ASSIGNMENT:
All entries are to be copied exactly, with pictures removed.

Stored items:
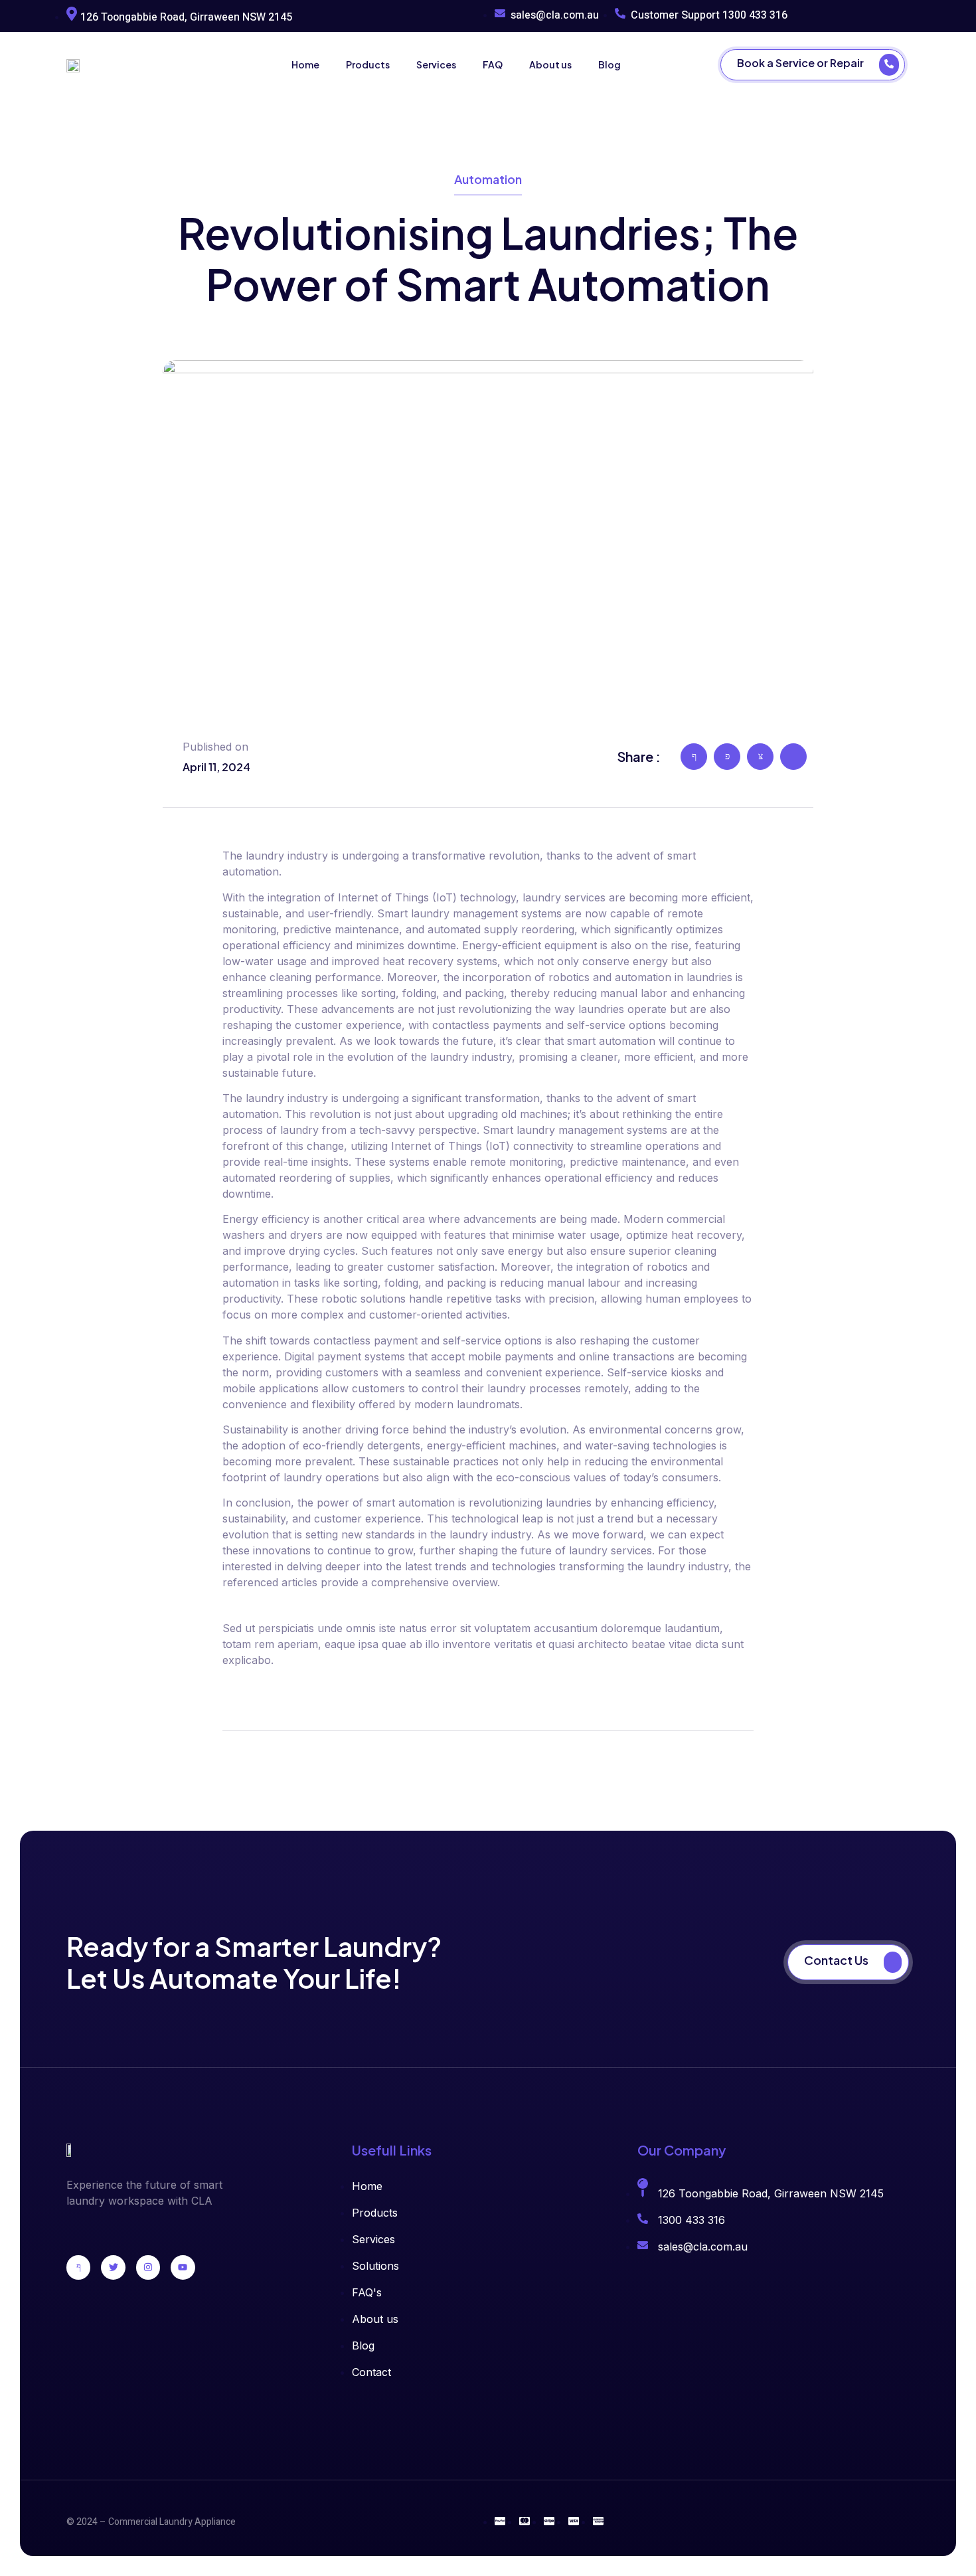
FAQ (493, 64)
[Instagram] (148, 2267)
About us (550, 64)
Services (436, 64)
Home (305, 64)
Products (368, 64)
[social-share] (694, 756)
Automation (488, 179)
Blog (609, 64)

RESPONSE:
FAQ (493, 64)
[Instagram] (148, 2267)
About us (550, 64)
Services (436, 64)
Home (305, 64)
Products (368, 64)
[social-share] (694, 756)
Automation (488, 179)
Blog (609, 64)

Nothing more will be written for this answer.